Check this out- it seems that our starfish illness is not isolated to the east coast! These white lesions and other symptoms these sea stars are displaying looks and sounds very similar to those we have seen in New England:
Friday, October 11, 2013
Wednesday, January 9, 2013
At the Wessel lab, we have put our research into the A. forbesi problem on hold for a while because we are waiting for a response from the grant we applied for with several other collaborators from various RI institutions. Hopefully we will receive the grant and be able to move forward with our project and experiments with funding.
Here's an update on news from others I have been hearing.
Most people are saying the A. forbesi issue is still continuing. Some are collecting specimens and bringing them back to their respective tanks only to watch them fall apart and/or die in front of their eyes. Others are having issues finding any forbesi to collect. I visited the New England aquarium in Boston, which collects its specimens from the Gulf of Maine area, and noted that each tank that was labelled as holding forbesi (three in total) had a distinct absence of any forbesi, which leads me to make the educated guess that the forbesi are not doing so hot in that area, either in the ocean or once placed in the tanks.
One person has had better luck. Mark Hall of Biomes Center in North Kingstown, RI has reported the following information.
- In January last year, Mark's forbesi were all dying in his tanks. He had a pathologist look at them and run some tests, but found nothing.
- Most of Mark's forbesi did die last year, but a few survived. These surviving forbesi have been one of the healthiest populations he has ever seen. He believes that these forbesi that survived may have had an immunity to whatever was ailing them, which is why they are now so healthy.
- Recently (this fall/winter) Mark has had better success with both collecting and caring for his A. forbesi. They are abundant in the areas he collects them from around Rhode Island and he now has a flourishing population of at least 20 specimens, all in good condition and showing no signs of "wasting disease."
See http://www.biomescenter.com/ for more about Mark's Biomes Center.
Thursday, July 5, 2012
Unfortunately, soon after the health of the p. miniata deteriorated as well.
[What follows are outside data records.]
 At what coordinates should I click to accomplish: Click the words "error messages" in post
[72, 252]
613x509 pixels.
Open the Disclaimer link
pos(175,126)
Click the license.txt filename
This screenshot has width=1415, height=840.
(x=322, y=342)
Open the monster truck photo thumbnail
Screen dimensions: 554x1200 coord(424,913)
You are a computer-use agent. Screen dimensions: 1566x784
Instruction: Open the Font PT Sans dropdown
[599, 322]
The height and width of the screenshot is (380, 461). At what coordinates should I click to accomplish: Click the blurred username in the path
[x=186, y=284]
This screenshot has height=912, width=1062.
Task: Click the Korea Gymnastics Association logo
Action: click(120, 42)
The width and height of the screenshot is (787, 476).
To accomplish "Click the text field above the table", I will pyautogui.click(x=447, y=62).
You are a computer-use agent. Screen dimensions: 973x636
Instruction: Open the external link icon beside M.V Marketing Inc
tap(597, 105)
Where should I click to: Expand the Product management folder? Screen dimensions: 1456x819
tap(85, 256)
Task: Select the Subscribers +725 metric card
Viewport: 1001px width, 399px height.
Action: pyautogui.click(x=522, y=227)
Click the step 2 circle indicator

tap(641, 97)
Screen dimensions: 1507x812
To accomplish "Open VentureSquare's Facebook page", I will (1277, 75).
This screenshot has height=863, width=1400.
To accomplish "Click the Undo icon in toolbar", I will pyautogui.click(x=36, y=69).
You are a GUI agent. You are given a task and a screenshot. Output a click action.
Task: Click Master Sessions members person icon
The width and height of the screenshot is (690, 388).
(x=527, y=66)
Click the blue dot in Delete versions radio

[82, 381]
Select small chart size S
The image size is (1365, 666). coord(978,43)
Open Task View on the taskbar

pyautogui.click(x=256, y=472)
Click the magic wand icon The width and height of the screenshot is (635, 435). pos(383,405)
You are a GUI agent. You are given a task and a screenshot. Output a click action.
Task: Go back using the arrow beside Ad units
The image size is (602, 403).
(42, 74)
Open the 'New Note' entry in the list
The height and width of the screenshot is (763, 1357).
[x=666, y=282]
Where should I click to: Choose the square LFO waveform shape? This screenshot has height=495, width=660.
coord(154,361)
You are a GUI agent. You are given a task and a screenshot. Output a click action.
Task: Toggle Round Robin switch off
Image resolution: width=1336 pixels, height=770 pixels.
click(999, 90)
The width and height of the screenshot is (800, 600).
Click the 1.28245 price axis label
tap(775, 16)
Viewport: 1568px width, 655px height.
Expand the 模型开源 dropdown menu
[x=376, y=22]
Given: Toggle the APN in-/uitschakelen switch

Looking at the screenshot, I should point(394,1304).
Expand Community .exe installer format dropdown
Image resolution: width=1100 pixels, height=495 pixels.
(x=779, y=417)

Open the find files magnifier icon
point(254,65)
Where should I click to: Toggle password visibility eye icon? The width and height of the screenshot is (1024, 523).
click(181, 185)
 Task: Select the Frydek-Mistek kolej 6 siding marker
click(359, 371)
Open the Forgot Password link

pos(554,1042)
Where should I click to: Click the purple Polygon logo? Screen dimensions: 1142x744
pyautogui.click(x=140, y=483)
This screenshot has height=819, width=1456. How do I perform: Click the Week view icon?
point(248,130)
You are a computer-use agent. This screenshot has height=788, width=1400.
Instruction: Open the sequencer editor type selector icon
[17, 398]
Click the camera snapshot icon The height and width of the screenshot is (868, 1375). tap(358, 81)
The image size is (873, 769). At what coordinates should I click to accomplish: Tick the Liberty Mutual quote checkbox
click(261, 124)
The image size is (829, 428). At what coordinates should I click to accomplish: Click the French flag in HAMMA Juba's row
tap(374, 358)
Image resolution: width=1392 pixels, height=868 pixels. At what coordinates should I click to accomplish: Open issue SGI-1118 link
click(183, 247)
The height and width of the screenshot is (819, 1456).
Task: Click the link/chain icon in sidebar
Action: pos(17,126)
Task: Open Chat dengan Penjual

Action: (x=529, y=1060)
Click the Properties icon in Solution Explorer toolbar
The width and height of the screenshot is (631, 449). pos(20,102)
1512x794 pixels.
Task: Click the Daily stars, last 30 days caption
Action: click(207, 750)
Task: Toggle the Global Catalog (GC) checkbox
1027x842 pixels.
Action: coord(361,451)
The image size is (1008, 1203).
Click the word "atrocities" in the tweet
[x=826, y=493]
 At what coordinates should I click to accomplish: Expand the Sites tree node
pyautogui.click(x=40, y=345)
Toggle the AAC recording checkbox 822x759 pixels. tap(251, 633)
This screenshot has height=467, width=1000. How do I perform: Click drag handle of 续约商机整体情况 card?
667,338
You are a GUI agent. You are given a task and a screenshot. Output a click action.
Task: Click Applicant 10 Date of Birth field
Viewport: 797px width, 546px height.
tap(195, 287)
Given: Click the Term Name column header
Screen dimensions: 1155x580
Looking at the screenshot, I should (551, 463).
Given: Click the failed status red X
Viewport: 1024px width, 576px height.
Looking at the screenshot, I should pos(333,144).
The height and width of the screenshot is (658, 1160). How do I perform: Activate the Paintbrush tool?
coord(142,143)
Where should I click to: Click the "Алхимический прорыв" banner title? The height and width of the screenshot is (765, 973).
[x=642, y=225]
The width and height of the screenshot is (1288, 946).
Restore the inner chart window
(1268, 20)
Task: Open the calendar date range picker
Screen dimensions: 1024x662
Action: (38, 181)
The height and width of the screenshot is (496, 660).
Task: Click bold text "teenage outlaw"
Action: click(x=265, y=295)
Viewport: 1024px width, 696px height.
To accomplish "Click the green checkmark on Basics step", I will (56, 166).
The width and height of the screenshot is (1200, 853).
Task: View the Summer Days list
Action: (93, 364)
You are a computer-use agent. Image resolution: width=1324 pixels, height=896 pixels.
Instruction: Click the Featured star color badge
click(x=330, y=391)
It remains to be seen whether the forbesi did in fact “infect” the miniata with their “disease,” but we will keep them separate from now on.
Next: collect more and leave at GSO and in a separate tank from the miniata at Brown
•The last starfish, which had previously been missing, reappeared in the tank with a detached arm and the beginnings of symptoms similar to the other A. forbesi
•Several of the P. Miniata starfish-both female and male-had begun displaying symptoms similar to the sick forbesi-removed sick ones form tank
–White covering developing on arms
–Insides coming out of arms and from stomach
•Emailed Ed Baker with picture of forbesi arms with innards coming out and asked to compare to his memory of the forbesi that died in the GSO water table last year
•Checked starfish; found the one that had been missing
•One, over the past few days, slowly shed its arms and died, but had no symptoms of the "disease“
•The one that had been missing now has some spines missing, and every spine is surrounded with the white dots, which are now even scattered throughout the flesh in between the spines
•Plans for A. forbesi: take the white spots and look at them under a microscope; control = spines/flesh without the spots
–Unfortunately on 6/16 the starfish disappeared again and was later found dead in the filter L so I now need to collect some more to do this experiment
•Of the two brown starfish observed on 6/6, one had an interesting phenomenon: on the "spikes," some were developing a strange gel-like covering and were easier to scrape off, exposing the inside of the starfish
–The spikes that were beginning to develop the gelly-like substance had a series of tiny bright white spots around the radial edges of the spike situated on the brown flesh in between the spikes
–These gel-covered spikes were observed in clusters along the arms, more often at the most distal parts and the most proximal parts than the middle length of the arms
•The other brown starfish had a few of these “spotted” spikes, but were more randomly spaced with only a few clusters at the tips of a couple of the arms
•When I took the sick starfish from the tank today, it was ostracized in the opposite corner of the tank form the other three, which were close to each other on the other side and bottom
•When all the detached arms are placed together, they attempt to move away from one another
•Two of the remaining starfish are browner than the other (which is more purple and orange
•The purpley starfish looked completely normal.